The Ford Motor Company has found that efficiency comes at a price. Noise.
When engineers for the Dearborn, Michigan-based automaker tuned the engine for Ford's new 2013 Fusion hybrid sedan to get the most miles out of a gallon, the engine produced what the carmaker termed “unpleasant powertrain sounds.”
So to keep the efficiency without annoying drivers and their passengers, Ford is equipping the Fusion with “active noise-cancellation technology,” complete with speakers integrated into the headliner and flooring and a control box that can generate a reverse sound signal inside the car to mask the sound.
Automakers and their suppliers have been looking at a variety of noise issues related to future cars for years.

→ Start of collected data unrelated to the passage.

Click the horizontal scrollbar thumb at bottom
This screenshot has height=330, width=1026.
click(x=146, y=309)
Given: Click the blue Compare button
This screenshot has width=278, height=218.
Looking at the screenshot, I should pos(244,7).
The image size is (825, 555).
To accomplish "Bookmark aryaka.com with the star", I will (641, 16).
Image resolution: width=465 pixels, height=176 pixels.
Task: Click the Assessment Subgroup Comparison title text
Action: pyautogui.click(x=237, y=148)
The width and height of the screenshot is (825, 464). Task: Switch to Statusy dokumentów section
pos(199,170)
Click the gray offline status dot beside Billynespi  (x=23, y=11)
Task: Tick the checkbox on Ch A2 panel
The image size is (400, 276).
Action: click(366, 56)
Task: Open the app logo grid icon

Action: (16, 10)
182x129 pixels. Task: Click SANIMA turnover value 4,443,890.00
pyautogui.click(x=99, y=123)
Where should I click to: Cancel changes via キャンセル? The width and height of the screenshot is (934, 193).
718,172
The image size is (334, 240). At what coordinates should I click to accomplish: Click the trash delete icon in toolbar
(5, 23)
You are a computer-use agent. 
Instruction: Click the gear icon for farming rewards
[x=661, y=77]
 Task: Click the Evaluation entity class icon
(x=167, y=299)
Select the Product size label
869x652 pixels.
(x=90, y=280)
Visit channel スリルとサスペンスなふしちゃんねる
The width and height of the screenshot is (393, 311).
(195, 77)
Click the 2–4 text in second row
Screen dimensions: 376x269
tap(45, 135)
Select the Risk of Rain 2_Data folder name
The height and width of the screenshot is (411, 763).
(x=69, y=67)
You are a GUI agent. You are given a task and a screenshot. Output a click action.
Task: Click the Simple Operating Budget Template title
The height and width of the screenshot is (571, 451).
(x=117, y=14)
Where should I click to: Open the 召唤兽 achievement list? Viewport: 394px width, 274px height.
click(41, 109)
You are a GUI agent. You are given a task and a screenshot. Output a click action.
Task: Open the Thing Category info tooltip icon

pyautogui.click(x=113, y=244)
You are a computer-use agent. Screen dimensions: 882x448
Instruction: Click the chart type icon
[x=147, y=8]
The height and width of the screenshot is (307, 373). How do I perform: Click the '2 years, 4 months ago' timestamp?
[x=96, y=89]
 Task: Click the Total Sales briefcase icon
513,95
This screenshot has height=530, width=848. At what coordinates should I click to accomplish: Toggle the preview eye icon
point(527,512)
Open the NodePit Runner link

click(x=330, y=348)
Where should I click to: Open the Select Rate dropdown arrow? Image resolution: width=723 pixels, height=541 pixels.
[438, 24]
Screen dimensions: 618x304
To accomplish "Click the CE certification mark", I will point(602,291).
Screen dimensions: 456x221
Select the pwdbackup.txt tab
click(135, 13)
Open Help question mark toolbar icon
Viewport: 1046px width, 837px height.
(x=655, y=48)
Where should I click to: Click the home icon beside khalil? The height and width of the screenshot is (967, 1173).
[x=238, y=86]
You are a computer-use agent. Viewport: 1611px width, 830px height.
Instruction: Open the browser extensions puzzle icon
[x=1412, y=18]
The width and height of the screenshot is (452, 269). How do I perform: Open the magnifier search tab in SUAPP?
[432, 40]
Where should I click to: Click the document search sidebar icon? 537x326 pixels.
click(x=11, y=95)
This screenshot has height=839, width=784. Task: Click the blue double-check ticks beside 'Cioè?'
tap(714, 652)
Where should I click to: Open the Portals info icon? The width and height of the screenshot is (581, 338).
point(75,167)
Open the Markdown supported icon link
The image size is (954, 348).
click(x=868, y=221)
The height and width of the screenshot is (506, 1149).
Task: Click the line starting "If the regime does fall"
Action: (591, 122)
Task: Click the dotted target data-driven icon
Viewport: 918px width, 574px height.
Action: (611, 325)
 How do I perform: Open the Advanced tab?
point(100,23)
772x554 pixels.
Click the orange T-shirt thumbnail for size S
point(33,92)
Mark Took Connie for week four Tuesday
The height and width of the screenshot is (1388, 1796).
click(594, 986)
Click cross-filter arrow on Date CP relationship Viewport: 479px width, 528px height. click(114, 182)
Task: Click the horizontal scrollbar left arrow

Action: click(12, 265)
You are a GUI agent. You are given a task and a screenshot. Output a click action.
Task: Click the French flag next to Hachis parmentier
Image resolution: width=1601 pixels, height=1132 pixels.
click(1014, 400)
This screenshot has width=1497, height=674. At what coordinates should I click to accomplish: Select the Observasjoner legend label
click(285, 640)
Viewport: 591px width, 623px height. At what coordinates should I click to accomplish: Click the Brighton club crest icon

The industry has faced issues with requirements in Europe to reduce engine noise outside cars so they are less annoying to pedestrians.
But it also faces concerns globally that electric cars and hybrids must produce some kind of sound as a warning to alert people who are visually impaired that a car is nearby.
There have been active noise-cancellation systems in air-intake manifolds, extra sound absorption layered between the passenger compartment and engine to block sounds and additional film layers in auto glass to cut out road noise.
Ford's system is designed to keep drivers comfortable while they also achieve 47 mpg performance.
The Fusion hybrid places three microphones within its headliner, with two microphones over the first row of seats and one over the rear seats. Those microphones measure engine noise and send a signal to the electronic active noise-cancellation control module mounted behind the instrument panel.
The module will generate opposing sound waves to cancel out the objectionable sound, and direct that sound through the audio system.
The hybrid will make it into dealer showrooms in North America later this year.